**WHAT TO DO**
Repeat word for word every line of the data below, from the first through the line containing "Click the help", and stop there.

**SUPPLIED MATERIAL**
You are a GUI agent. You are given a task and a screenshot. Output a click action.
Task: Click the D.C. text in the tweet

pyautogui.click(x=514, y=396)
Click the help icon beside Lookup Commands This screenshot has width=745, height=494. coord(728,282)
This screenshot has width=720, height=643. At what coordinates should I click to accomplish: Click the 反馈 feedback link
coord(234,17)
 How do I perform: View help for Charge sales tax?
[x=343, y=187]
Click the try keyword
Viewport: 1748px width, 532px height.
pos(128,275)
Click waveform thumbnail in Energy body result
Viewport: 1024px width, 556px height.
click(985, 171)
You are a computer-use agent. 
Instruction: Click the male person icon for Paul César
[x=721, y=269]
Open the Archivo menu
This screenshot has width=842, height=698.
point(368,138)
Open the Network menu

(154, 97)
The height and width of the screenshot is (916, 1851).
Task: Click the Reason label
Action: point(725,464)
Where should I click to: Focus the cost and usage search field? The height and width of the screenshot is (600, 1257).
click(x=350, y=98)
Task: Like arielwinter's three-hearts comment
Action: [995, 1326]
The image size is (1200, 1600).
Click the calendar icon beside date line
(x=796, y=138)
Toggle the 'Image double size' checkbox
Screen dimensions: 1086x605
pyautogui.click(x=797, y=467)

**YOUR SOLUTION**
You are a GUI agent. You are given a task and a screenshot. Output a click action.
Task: Click the D.C. text in the tweet

pyautogui.click(x=514, y=396)
Click the help icon beside Lookup Commands This screenshot has width=745, height=494. coord(728,282)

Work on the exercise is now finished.